In 2015, Matthew served as the Senior Legal Adviser to the Director of the Office of Civil Rights, at the U.S. Environmental Protection Agency. There, she worked to expedite civil rights cases filed by historically vulnerable communities ravaged by pollution. In 2016, Matthew became a member of the health policy team for U.S. Senator Debbie Stabenow of Michigan. During 2015-2016, Professor Matthew was named a Robert Wood Johnson Foundation Health Policy Fellow, in residence in Washington, D.C. Professor Matthew is currently a non-resident senior fellow for the Brookings Institution, and a visiting health policy fellow at the Congressional Black Caucus Foundation.

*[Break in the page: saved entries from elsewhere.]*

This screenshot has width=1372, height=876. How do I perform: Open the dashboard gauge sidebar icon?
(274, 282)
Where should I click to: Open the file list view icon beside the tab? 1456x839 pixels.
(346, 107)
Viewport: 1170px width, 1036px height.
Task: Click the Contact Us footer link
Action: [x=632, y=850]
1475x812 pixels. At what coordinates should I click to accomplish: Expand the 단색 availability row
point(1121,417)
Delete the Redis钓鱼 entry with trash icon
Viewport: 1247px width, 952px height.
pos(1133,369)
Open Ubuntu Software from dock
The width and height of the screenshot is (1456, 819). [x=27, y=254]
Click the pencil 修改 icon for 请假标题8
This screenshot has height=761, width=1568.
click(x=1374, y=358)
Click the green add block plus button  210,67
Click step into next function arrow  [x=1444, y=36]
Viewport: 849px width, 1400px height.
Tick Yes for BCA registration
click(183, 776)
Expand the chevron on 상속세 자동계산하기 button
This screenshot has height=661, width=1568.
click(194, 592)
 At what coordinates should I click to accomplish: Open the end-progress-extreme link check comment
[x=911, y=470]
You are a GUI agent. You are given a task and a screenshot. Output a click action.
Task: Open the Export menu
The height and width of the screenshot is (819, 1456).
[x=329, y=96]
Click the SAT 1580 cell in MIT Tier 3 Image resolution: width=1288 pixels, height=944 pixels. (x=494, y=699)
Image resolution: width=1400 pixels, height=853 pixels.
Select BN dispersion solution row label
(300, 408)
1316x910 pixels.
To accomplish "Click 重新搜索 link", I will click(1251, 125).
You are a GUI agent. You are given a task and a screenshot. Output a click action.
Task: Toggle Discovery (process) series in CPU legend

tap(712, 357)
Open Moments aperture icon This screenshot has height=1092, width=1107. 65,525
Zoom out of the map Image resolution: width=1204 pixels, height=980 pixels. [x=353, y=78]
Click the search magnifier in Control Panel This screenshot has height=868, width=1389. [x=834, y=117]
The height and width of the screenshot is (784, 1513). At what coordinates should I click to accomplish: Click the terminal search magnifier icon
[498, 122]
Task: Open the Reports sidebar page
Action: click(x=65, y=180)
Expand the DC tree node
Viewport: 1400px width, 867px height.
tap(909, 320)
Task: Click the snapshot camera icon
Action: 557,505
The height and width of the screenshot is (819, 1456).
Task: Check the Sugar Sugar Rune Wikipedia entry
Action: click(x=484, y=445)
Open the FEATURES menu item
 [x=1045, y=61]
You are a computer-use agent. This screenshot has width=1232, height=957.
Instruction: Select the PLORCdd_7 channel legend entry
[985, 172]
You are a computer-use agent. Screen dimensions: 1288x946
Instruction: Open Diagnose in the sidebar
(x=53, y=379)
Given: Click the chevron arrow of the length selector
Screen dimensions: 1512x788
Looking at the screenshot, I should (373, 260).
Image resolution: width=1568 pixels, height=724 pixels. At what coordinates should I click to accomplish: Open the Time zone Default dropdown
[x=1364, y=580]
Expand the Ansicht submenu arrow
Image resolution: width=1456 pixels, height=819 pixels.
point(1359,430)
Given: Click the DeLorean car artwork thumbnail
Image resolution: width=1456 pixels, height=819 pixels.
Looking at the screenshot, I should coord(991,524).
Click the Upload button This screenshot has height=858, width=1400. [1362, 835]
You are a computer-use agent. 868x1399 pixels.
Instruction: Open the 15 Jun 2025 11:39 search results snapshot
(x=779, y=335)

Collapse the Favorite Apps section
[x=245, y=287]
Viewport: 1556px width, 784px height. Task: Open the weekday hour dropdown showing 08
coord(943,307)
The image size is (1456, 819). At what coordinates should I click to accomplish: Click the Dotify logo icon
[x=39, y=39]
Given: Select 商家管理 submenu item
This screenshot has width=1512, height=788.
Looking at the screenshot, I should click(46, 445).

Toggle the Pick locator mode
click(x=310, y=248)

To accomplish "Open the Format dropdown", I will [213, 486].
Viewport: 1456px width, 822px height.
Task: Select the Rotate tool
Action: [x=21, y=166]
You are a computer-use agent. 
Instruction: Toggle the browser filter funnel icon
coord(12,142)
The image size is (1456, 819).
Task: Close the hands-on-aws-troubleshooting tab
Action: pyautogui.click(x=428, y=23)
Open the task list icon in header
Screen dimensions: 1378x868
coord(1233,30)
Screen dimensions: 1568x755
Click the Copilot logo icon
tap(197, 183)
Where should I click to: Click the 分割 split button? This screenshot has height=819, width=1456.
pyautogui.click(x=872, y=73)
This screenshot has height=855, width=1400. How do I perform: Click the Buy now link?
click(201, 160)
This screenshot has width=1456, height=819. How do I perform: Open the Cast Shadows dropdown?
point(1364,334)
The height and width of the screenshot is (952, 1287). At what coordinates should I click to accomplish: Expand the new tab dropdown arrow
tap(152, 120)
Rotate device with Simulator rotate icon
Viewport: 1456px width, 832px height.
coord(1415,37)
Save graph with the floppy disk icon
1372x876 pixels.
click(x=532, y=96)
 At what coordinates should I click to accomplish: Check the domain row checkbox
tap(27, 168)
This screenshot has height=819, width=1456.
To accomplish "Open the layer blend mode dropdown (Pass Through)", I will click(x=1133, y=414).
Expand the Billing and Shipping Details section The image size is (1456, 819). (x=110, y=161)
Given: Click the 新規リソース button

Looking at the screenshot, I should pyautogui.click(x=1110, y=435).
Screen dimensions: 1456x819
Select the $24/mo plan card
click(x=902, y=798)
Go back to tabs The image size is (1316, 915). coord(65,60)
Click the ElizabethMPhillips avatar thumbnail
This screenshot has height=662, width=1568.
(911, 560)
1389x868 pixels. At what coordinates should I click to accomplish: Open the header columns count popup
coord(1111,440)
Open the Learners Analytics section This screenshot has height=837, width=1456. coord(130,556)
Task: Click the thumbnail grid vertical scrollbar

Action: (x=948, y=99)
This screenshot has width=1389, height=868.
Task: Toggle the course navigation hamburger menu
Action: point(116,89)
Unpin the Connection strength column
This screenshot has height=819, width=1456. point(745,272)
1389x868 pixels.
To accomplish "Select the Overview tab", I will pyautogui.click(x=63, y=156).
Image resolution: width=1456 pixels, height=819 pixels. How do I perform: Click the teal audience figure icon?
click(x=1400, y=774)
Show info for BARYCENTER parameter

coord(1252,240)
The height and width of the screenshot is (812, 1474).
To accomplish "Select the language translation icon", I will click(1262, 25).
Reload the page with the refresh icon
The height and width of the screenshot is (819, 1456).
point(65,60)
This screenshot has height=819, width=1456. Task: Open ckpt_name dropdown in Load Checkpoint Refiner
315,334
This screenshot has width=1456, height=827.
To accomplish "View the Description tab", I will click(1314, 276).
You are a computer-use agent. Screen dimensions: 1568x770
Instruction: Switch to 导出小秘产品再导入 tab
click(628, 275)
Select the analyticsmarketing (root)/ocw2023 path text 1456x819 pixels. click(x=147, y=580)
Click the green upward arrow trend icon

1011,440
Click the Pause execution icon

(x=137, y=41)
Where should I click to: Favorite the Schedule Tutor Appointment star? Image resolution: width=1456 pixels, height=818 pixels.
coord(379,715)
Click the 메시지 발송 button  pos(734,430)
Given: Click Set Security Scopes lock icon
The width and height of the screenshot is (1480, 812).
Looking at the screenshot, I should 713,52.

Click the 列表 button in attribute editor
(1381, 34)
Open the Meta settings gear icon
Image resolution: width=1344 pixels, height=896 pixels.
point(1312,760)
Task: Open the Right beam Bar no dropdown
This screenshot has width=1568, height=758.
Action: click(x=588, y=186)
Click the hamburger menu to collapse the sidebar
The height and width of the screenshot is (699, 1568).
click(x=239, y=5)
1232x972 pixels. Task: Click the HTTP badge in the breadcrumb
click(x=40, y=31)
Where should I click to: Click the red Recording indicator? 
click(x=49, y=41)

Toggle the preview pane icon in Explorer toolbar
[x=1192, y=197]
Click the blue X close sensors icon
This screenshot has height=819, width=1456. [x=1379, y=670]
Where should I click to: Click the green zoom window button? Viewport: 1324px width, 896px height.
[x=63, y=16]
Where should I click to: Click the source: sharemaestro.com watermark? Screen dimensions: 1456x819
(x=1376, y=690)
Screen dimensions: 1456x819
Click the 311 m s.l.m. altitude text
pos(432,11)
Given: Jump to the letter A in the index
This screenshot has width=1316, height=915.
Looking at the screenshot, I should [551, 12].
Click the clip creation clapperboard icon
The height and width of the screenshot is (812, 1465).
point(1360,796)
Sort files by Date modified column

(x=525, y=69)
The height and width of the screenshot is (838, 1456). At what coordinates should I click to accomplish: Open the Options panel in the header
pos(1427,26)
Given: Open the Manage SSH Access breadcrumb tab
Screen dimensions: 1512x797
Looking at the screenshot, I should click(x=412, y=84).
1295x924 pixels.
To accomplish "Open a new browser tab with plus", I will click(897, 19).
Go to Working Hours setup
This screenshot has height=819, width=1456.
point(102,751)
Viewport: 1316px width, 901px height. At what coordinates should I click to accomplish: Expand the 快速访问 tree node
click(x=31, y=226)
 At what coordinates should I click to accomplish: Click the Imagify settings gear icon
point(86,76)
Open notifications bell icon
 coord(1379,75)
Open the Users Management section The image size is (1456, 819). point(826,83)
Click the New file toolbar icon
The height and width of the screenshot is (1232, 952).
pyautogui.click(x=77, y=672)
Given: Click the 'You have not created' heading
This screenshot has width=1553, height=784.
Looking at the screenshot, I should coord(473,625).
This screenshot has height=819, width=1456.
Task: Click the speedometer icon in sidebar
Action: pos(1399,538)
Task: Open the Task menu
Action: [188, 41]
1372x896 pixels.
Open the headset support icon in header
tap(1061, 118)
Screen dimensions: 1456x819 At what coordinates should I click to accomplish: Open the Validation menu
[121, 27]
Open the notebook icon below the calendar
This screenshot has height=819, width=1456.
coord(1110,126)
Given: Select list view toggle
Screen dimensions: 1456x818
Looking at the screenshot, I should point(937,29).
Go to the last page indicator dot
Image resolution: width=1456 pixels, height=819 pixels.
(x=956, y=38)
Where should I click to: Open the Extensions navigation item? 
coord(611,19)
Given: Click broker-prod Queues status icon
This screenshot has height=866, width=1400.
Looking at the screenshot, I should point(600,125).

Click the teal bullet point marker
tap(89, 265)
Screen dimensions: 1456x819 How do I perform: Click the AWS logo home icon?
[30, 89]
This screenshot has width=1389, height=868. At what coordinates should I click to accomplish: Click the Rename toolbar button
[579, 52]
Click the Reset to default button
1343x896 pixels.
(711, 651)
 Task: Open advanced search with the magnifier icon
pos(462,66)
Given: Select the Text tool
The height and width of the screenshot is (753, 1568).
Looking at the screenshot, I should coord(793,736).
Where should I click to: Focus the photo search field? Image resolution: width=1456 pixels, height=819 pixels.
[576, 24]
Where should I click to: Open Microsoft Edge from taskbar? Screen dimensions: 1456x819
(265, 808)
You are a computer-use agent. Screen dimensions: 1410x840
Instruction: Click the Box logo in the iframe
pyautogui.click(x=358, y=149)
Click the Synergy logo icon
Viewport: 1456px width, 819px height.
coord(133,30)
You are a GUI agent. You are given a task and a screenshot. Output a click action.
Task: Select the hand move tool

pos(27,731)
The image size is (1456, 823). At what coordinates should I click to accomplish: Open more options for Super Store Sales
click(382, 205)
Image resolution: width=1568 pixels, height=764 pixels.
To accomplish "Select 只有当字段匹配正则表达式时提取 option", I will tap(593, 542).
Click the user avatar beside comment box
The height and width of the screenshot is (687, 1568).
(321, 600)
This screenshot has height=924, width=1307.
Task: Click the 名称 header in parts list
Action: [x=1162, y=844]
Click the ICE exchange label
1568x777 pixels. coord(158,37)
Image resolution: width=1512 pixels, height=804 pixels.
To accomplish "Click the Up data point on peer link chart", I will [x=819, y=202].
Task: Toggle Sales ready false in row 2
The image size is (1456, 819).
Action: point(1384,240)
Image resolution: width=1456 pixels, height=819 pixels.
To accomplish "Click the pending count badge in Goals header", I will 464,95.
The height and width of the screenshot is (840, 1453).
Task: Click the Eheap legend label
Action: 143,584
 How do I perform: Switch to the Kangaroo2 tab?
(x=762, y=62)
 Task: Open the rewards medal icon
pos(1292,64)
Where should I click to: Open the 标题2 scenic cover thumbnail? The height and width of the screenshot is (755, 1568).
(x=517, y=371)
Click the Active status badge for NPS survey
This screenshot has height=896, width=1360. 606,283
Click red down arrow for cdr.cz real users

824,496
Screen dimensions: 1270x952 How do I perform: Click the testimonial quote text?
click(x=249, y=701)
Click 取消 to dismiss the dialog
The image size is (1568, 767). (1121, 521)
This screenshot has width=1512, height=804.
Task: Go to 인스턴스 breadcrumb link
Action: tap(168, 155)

Professor Matthew’s primary research interests are in health equity and integrated health care delivery, with an emphasis on developing alternative payment models to address social determinants. She is a principle or co-investigator on studies examining the impact that providing legal services to underrepresented patients may have on their health outcomes. Professor Matthew has co-founded two medical- legal partnerships (MLPs) to provide attorneys for low income patients. She co-founded the Colorado Health Equity Project (CHEP) to form MLPs throughout Colorado. CHEP works in collaboration with integrated, primary care providers serving low-income communities. Upon her arrival in Virginia, Matthew co-founded Common Cause, another medical-legal partnership through which attorneys and law students provide direct legal representation to patients and to communities whose health is adversely affected by legal problems related to the social determinants of health. Both MLPs also train providers and develop policy strategies to improve public health of low-income populations.She is the author of Just Medicine: A Cure for Racial Inequality in American Health Care, as well as numerous articles on healthcare, public health, and antitrust law topics that have appeared in the Virginia Law Review, the Georgetown Journal of Law and Modern Critical Race Perspectives, and the American Journal of Law and Medicine, and numerous other journals.